Christmas Special 2013, Two Fat Lardies, 167pp, £6.00

2013 Christmas Special

I don't have any Lardy rules but I am familiar with IABSM and have read about Chain of Command (ChoC). So why did I get this? Well, simply because it is absolutely packed with stuff. Yes, it is largely Lard related but it contains some great material on the Spanish Civil War (army lists, tanks and improvised tanks), 76mm Shermans plus 1914 infantry tactics. This is just the stuff I'm interested in. I'm particularly pleased with the interview in the mag with Richard Clarke. On the basis of this I will be strongly considering getting ChoC. I have havered over Bolt Action and decided eventually that I want to take tactical decisions not game decisions. Until now that really has only left PBI as a contender, not being happy with Rapid Fire or FoW. So, I'm catching up on reviews on ChoC and putting on my thinking sombrero.

I understand that Summer and Christmas specials have been produced by the Lardies for some years so that will be something else to catch up on.

Simulacrum 32, 75pp, £3.51 This is an occasional board game e-zine. There is no doubt a professor of history, who, if not too busy disputing nonsense with Michael Gove, might offer some advice on how to pronounce this. Coming from the eastern area of London my natural difficulty with vowels and the letter l probably mean that I am saying something rude in Swedish.



I happened across this through Consim World. What engaged me with it is the involvement of Brian Train, game designer of some repute, and the fact that is contains a game about N Africa, Panzergruppe Afrika to be precise. The magazine is the work of John Kula, a Canadian, and obvious expert in the world of board wargames. It can only be described as eclectic, off the wall and quite mad. It contains a chronicle of wargames from 3500bc to date, some nice disputation about C G Lewin's book on the history of wargames, a brilliant photo of two top Stalinists playing a board wargame in the 1930s ((looks like Napoleon's War: The 100 Days to me), the rules for Kurt Vonnegut's GHQ game and a board game dictionary. Wacky. I haven't evaluated the game (pnp of course) but it has a really novel combat system that looks interesting.
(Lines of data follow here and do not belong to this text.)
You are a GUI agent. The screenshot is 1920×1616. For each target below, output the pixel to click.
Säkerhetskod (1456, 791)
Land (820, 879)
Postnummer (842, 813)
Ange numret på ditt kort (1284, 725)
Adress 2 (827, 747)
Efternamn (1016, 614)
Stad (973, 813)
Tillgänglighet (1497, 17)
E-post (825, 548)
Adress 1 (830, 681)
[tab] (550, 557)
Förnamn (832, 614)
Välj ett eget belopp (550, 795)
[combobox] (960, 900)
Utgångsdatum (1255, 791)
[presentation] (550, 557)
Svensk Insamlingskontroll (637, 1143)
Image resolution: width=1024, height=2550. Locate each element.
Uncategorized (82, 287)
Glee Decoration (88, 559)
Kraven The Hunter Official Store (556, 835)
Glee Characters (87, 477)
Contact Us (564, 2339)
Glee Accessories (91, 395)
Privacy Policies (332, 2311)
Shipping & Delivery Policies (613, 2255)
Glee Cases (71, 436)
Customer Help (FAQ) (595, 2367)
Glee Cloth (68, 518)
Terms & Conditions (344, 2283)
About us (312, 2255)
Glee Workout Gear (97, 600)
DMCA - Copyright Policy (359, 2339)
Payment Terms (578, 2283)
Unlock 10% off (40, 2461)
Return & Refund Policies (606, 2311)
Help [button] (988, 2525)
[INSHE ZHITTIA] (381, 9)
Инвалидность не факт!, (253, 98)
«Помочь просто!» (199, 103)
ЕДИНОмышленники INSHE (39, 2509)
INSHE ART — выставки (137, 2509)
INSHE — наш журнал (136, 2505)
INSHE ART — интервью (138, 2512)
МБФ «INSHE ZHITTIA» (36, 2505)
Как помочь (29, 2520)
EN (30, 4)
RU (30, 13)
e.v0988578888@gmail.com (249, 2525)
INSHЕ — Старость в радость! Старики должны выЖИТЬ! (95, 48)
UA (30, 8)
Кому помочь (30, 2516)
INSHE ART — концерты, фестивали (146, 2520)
Find this edition at http://www3.telus.net/simulacrum/main.htm worth five bucks of anyone's money.

Talking of bucks, if you go to Wargame Downloads http://www.wargamedownloads.com/index,  which I do a lot, you will find:

1. A free game published as part of Draken Game's latest catalogue, Santa and the Goblin War, featuring evil snowmen, polar bears, elves and goblins. Nice.

2. A bargain basement ($4) copy of the original Vietnam Solitaire game, shortly to be re-issued for some money by White Dog games. This is not to knock White Dog who seem to be developing some really interesting solitaire games, (Dunkirk anyone?). Well worth watching.

3. A finally, Two Buck Games, yup, games for $2.

And another thing, if you go to Web Grognards you will find Trenches in the Tropics, a free game on the battle for Dien Bien Phu. Really nice.

Oh, by the way, who is the winner? Well, its me and you basically.  There is simply so much inventive, funny, free/cheap and interesting stuff going on that we are really lucky. 2014 is looking good so far. Hurrah.